Hey everyone! It's been a productive couple of weeks and we've got a lot to share. Across eight releases (v0.2.63 through v0.2.73), we've shipped a proper way to share your apps publicly, opened up publishing from staging, and landed a bunch of reliability improvements that make everyday building smoother.

TL;DR: You can now create a public share page for any app — no sign-in required for viewers. iOS and Android publishing now works from the staging environment. Sandbox resources scale by billing tier, syntax errors get caught before saving, and the editor and mobile builder got a round of polish.

Public Share Pages

You can now create a public share page for any app in Draftbit. This gives your project a clean, standalone page where anyone can view and try it — no Draftbit account required. Great for sharing a prototype with a client, showing off a side project, or sending something to a friend for feedback.

Share Page

Just click the Publish button in the top right of the builder and enable the Share option to generate a public link. Your share page will be generated and a public URL will be provided which you can send to others.
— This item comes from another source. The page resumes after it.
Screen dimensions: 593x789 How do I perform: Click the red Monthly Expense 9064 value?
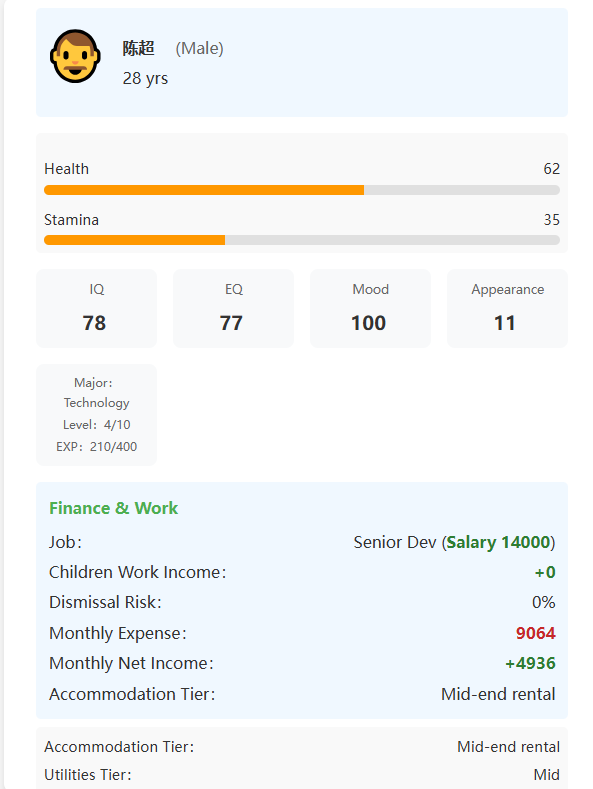click(535, 633)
Publish iOS and Android From Staging

Previously, publishing native apps was blocked entirely in the staging environment. That meant if you were testing publishing workflows or validating a build before going live, you had to switch over to production to do it. Not ideal.

Now you can publish iOS and Android apps directly from staging. You'll see a clear warning that you're publishing from a non-production environment, but the hard block is gone. We've also improved how app versions are tracked during publishing, so when multiple publishes start close together, iOS and Android version numbers don't get mixed up.

Sandbox Resources Scale by Plan

Your sandbox now scales with your billing tier. Higher-tier plans get more CPU, memory, and disk capacity — which means faster builds, smoother preview sessions, and more room for larger projects. If you've been bumping into resource limits on a growing app, upgrading your plan now directly improves the underlying compute your sandbox has access to.

Syntax Checking Before Saves

Draftbit now checks file syntax before saving code and JSON files. If there's a syntax error — a missing bracket, an extra comma — you'll see it immediately before the save goes through, rather than after a confusing build failure downstream. This is a small guardrail that prevents a surprisingly common class of issues.

We also fixed a false positive where valid .js files containing JSX were being incorrectly flagged by the syntax checker.

Small But Notable

New model options

Added gpt-5.4-mini and gpt-5.4-nano as available AI model options. If you want a lighter, faster model for certain tasks, you've got more choices now.

QR code in viewer mode

The live preview QR code is now available in viewer mode too, so you can launch a device preview without needing to switch to the full editor.

Smarter live presence

The top bar no longer shows your own avatar in the live presence indicators, and duplicate viewer avatars are cleaned up. You'll only see other people who are actively viewing the same project.

Billing button improvements

The billing button in the top bar now shows plan and credit details for the app's organization specifically, so you won't get confused when working across multiple orgs. Upgrade credits are also granted more reliably after confirmed Stripe billing events.

AI thread and MCP reliability

Agent threads now recover more gracefully from sandbox crashes and orphaned runs. Unsupported persisted events are safely skipped instead of breaking thread loading. And we fixed crashes related to deleted or failed MCP integrations being retried from the config flow.

Sandbox and editor reliability

Fixed sandbox startup issues where Git checkout conflicts could block first-time repo initialization. Improved idle sandbox cleanup so background health checks no longer keep truly idle sandboxes alive. Concurrency handling around locks and file operations is more stable during active editing. And slow image downloads during caching now retry safely instead of crashing the sandbox.


That's everything from the past couple of weeks. We've got more fun stuff coming soon. Happy building!